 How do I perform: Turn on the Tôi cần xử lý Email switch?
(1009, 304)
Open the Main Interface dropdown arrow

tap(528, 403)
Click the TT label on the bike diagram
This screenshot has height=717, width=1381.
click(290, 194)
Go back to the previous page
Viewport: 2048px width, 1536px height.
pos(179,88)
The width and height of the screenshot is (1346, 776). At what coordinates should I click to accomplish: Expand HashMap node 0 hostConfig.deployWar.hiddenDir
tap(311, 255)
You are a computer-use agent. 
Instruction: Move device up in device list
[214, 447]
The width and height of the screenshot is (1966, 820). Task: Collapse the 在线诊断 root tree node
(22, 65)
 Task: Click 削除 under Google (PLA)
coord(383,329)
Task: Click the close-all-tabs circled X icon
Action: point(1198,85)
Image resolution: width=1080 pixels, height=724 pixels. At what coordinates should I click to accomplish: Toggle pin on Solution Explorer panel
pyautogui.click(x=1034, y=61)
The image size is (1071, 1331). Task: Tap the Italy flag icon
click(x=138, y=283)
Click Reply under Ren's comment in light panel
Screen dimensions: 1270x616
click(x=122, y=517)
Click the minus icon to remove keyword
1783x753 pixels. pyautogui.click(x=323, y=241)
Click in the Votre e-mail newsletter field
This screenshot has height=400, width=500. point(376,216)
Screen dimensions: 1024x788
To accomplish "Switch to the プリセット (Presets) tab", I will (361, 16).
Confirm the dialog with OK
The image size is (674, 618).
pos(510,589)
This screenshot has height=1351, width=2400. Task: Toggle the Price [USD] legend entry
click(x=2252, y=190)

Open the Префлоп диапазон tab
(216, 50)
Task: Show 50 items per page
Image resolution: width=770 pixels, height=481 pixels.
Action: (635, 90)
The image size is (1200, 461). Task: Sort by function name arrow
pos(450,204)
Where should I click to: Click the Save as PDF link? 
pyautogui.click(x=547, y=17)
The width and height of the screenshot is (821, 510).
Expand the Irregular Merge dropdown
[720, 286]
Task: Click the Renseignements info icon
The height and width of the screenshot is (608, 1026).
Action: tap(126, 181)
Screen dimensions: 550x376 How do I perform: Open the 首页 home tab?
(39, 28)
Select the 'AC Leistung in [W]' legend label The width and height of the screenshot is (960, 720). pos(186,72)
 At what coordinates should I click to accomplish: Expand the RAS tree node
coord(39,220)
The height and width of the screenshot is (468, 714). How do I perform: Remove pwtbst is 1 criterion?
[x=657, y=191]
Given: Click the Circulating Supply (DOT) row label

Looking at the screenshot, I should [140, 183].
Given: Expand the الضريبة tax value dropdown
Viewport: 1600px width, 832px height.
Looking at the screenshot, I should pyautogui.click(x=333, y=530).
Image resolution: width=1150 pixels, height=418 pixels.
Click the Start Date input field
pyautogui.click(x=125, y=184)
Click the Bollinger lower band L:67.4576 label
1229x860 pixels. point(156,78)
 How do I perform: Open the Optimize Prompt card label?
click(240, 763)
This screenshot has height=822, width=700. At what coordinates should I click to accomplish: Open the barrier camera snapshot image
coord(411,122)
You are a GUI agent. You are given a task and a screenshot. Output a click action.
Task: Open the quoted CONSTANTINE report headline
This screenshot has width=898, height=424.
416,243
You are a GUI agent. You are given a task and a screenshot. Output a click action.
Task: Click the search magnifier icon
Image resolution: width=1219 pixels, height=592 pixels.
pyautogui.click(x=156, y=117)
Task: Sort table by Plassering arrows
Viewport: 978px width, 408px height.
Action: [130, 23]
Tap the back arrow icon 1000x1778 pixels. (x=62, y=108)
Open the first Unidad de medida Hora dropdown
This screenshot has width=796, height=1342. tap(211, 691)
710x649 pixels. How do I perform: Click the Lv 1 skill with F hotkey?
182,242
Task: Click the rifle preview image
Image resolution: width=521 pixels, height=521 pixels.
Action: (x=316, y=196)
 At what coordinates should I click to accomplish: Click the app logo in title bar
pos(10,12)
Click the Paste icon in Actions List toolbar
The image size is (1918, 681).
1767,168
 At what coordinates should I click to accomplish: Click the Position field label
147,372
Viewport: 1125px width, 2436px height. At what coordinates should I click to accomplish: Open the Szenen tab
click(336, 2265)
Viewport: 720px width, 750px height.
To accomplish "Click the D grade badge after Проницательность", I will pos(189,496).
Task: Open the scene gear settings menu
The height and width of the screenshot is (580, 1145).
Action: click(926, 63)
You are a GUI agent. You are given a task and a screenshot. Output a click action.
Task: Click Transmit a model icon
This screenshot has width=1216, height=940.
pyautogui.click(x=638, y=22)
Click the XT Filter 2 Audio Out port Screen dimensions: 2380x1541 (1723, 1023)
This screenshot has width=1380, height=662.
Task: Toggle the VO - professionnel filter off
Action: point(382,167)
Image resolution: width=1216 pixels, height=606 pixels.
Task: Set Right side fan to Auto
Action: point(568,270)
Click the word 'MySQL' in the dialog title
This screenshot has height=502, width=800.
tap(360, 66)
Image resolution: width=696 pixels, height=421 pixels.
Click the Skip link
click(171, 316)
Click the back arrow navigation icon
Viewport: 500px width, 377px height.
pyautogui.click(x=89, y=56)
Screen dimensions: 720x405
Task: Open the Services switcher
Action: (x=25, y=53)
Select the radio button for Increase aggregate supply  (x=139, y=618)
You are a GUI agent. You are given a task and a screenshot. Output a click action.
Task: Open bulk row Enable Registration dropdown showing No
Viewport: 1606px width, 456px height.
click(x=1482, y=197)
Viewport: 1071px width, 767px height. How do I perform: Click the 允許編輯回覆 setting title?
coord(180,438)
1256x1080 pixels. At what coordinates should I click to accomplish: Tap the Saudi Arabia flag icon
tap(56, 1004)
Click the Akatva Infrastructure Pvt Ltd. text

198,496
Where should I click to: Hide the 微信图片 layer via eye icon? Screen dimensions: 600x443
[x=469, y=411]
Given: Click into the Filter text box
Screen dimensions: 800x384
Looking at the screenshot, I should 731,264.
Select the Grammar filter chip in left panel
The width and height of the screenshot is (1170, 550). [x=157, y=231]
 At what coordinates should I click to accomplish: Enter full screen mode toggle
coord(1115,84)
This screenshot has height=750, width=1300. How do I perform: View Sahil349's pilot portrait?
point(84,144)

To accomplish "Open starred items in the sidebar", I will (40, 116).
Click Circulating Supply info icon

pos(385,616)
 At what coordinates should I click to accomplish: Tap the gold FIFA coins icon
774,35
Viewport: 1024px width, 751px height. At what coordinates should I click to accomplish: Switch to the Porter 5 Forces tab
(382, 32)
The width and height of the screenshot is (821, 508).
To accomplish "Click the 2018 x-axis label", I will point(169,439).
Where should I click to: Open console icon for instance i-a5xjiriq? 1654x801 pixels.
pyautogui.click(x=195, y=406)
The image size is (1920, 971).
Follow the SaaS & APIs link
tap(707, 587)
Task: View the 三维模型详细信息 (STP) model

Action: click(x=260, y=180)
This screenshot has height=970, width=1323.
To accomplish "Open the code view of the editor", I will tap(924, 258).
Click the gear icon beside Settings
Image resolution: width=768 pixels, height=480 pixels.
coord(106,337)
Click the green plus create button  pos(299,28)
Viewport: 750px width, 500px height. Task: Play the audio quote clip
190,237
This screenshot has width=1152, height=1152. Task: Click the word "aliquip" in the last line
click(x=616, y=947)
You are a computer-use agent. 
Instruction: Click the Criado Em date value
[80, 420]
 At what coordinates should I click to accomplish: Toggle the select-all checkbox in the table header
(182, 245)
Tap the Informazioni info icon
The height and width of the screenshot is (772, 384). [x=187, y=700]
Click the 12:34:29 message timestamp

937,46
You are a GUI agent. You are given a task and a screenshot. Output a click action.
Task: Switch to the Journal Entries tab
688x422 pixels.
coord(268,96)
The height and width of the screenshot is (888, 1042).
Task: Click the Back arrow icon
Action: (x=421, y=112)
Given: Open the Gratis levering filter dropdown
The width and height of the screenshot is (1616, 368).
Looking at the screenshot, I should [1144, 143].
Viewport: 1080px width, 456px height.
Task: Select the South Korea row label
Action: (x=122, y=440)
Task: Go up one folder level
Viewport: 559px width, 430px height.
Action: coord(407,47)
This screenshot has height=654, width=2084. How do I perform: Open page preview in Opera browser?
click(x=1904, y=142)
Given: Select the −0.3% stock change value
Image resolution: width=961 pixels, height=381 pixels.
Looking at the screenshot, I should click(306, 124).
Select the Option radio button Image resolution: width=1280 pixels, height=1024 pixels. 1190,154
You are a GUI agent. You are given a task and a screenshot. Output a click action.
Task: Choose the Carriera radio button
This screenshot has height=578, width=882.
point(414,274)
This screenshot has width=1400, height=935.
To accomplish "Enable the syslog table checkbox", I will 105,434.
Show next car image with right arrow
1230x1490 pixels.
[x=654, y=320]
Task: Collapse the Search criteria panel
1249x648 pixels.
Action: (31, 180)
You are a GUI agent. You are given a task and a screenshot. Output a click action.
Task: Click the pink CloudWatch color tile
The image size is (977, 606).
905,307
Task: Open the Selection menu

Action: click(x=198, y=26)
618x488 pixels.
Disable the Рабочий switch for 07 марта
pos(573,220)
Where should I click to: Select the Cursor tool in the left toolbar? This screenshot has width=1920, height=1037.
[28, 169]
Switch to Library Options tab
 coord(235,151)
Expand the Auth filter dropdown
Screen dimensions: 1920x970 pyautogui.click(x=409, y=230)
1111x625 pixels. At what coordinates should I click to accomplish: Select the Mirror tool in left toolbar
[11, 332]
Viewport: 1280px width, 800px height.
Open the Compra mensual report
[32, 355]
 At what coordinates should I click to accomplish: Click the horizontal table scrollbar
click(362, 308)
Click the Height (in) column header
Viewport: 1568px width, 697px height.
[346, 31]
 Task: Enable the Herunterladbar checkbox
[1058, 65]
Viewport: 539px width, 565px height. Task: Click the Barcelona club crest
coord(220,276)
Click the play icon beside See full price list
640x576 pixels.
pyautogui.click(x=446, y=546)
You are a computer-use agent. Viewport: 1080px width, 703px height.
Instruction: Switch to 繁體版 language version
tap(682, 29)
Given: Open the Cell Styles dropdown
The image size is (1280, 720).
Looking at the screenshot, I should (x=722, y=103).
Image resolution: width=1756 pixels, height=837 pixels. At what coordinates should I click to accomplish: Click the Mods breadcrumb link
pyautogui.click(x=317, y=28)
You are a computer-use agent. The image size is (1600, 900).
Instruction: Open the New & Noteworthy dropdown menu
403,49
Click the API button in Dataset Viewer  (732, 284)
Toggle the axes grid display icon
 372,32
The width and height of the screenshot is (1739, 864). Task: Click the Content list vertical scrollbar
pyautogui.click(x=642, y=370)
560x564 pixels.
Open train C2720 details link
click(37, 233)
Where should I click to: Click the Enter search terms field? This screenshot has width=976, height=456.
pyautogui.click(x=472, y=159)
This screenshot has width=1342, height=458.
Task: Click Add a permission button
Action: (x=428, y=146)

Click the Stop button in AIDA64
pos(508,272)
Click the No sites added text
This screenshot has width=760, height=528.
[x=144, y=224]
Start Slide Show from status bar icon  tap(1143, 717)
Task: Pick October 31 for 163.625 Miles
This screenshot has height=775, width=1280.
┄┄┄┄┄┄┄┄┄┄
> [Task instructions]:
Please tally the lines above that contain "gear" and report nothing but the total.

> [Solution to the exercise]:
2